Abstract
Objectives
Skeletal muscle (SkM) regeneration post injury is reliant on SkM-specific stem cells (muscle progenitor cells [MPCs]) and a well-orchestrated myogenic program. The regenerative process is impaired with advancing age, potentiating pathological SkM remodeling (infiltration of fat and fibrotic tissues). We have previously demonstrated that the nutritionally non-essential amino acids serine (Ser) and glycine (Gly) are required for early stages of SkM regeneration (MPC proliferation). However, Ser and Gly availability (SkM and circulating) declines with aging. The objective was to test the hypothesis that reduced endogenous Ser/Gly during regeneration promotes pathological SkM remodeling in aged animals.
Methods
Old mice (∼20 months of age) were given a Ser/Gly depleted diet (SGdep) or an isonitrogenous, isoenergetic diet containing Ser/Gly (SGcont) for 4 weeks followed by notexin-induced injury to the tibialis anterior (TA) SkM. At 28 days post injury the TA was harvested and histological analysis of SkM morphology (H&E and immunofluorescence [IF]) and gene expression analyses (qPCR) were completed.
Results
Old mice receiving the SGdep diet had a shift toward reduced myofiber size and enhanced adipocyte infiltration in the SkM. Adipocyte infiltration was confirmed with IF of perilipin-1, an adipocyte marker.
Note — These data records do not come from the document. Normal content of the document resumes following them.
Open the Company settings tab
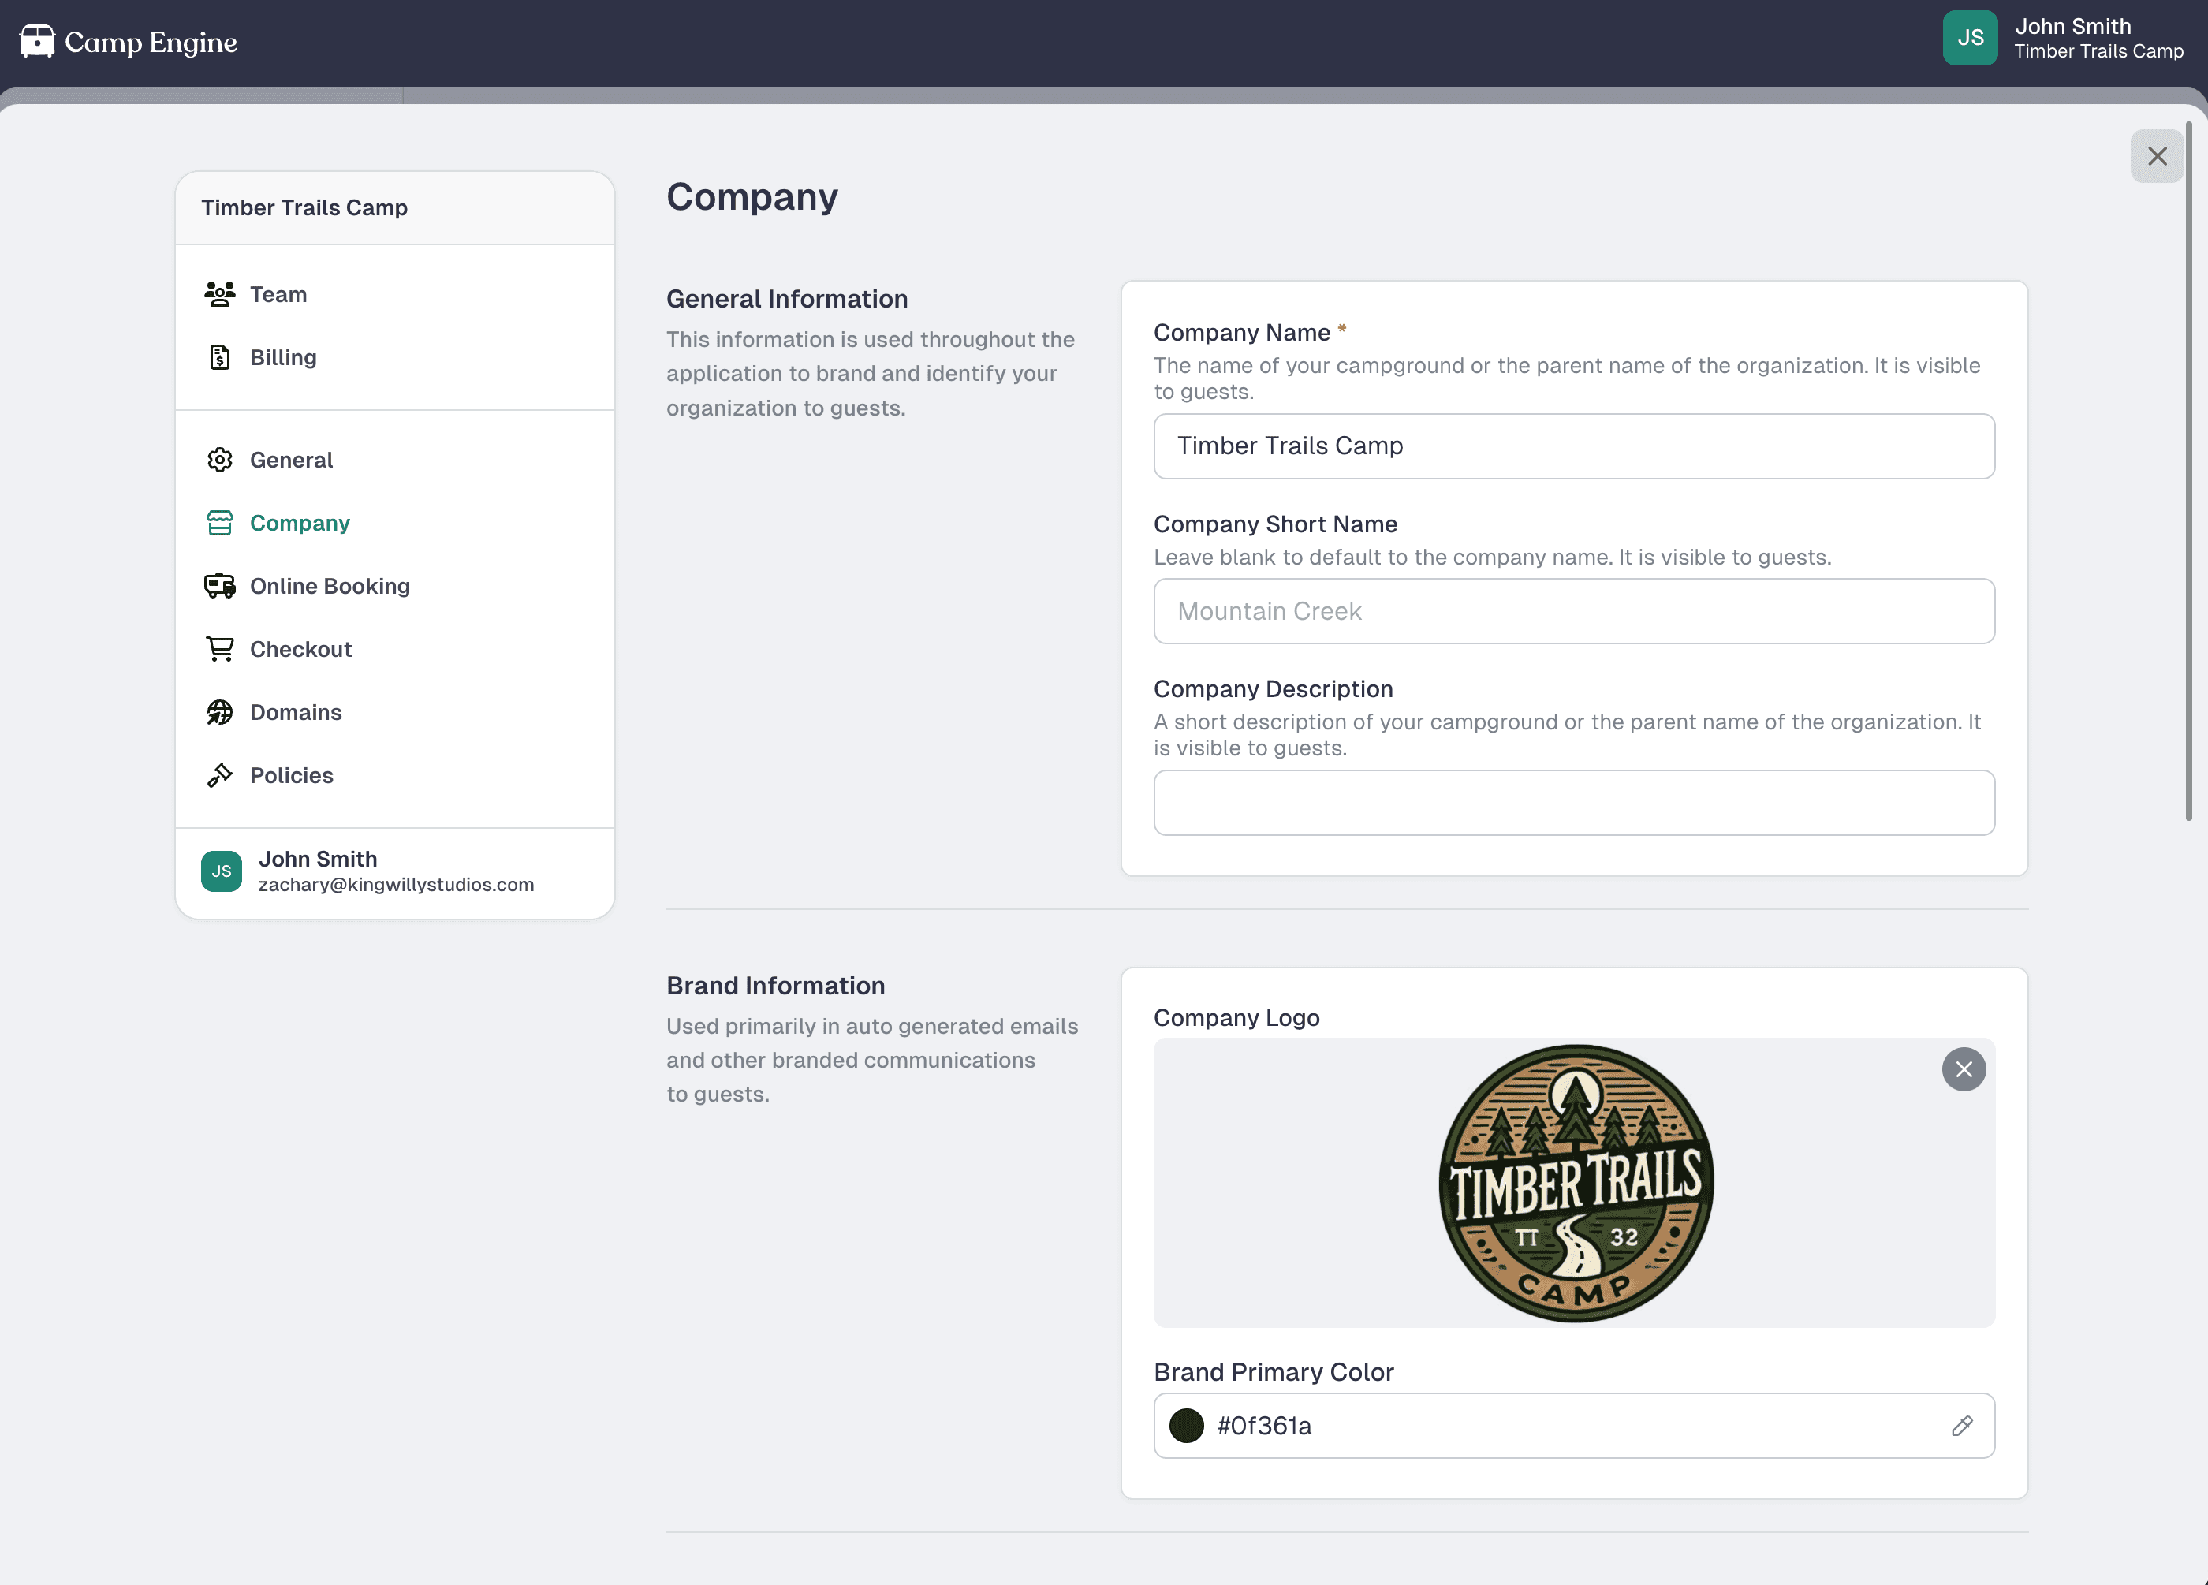The width and height of the screenshot is (2208, 1585). 299,523
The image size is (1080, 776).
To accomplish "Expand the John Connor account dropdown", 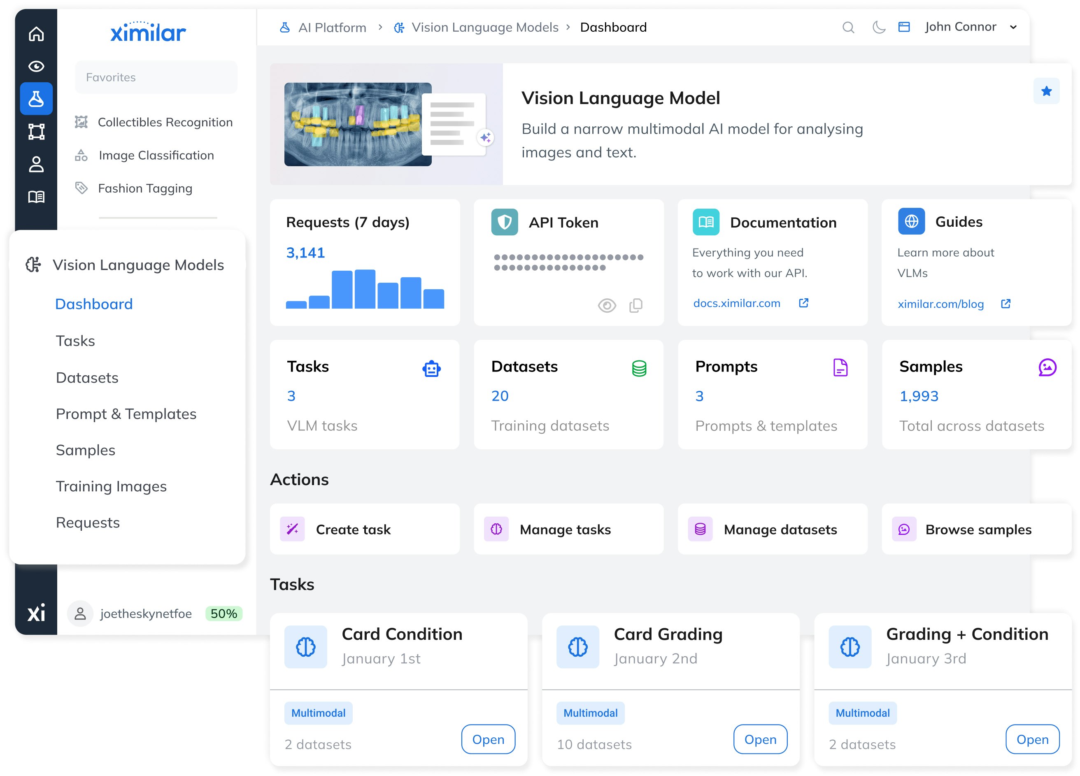I will (1013, 27).
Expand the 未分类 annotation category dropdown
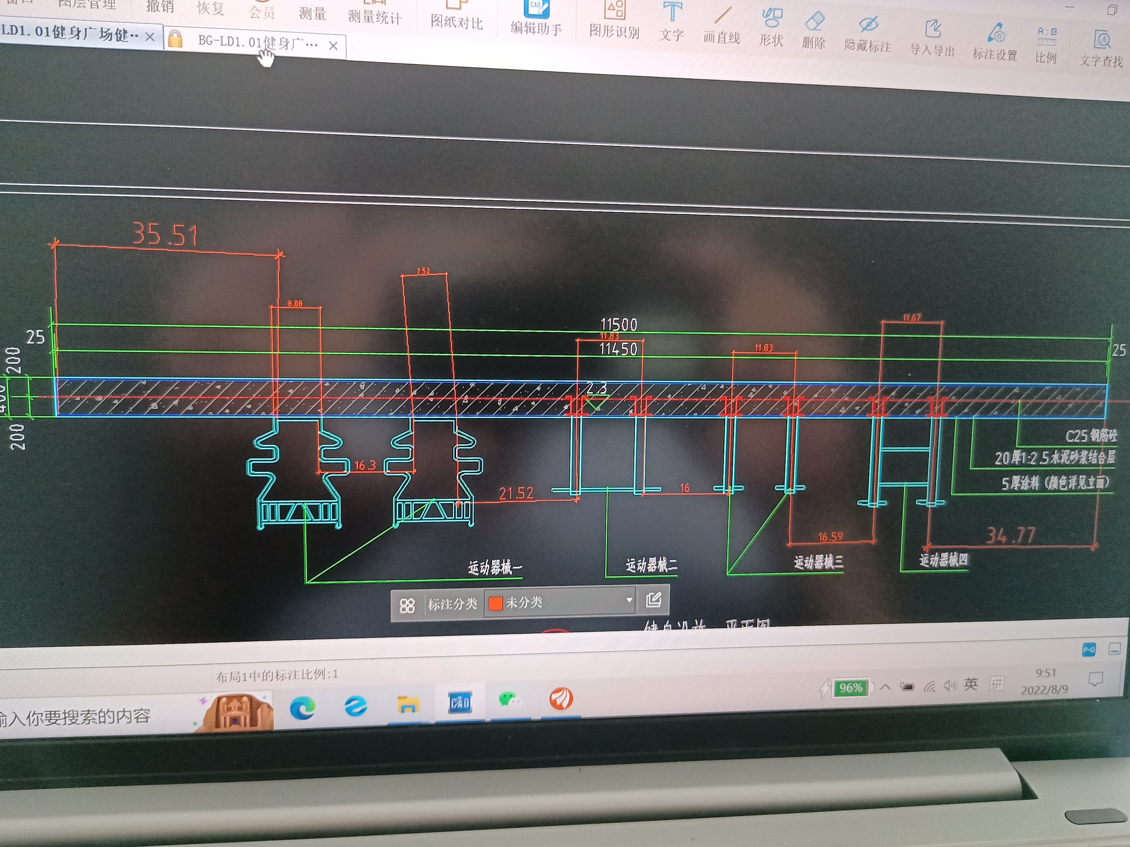This screenshot has width=1130, height=847. pos(629,600)
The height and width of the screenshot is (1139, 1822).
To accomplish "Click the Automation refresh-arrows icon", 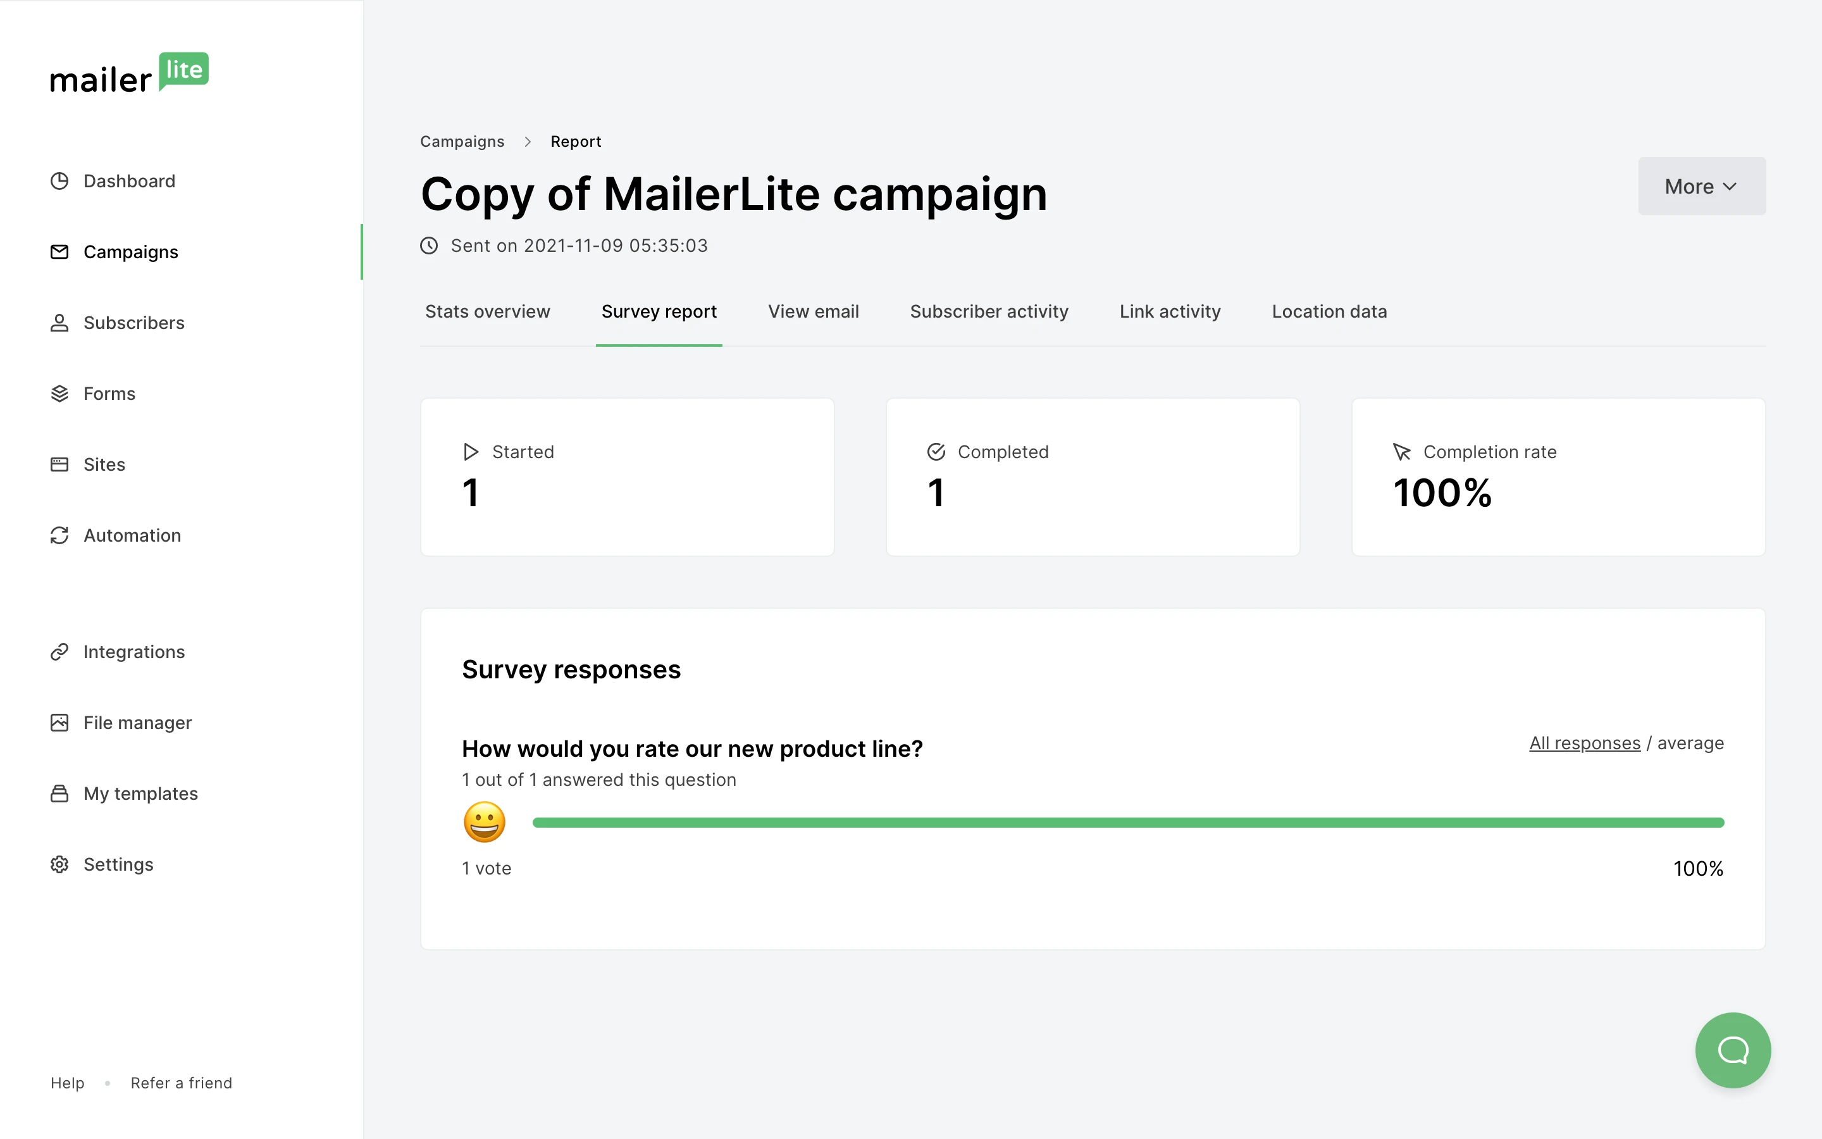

Uninjured mice on the SGdep diet did not demonstrate altered SkM morphology. Gene expression analysis of differentially expressed genes underlying SkM remodeling (reduced myofiber size and increased fat infiltration) with SGdep is ongoing.
Conclusions
Reduced Ser and Gly availability following injury instigates SkM remodeling in old mice, which could explain in part age-related impairments in SkM regeneration. This research underscores the essentiality of Ser and Gly for the SkM regenerative process particularly with advancing age.
Funding Sources
Canadian Institutes of Health Research Doctoral Foreign Study Award to BG.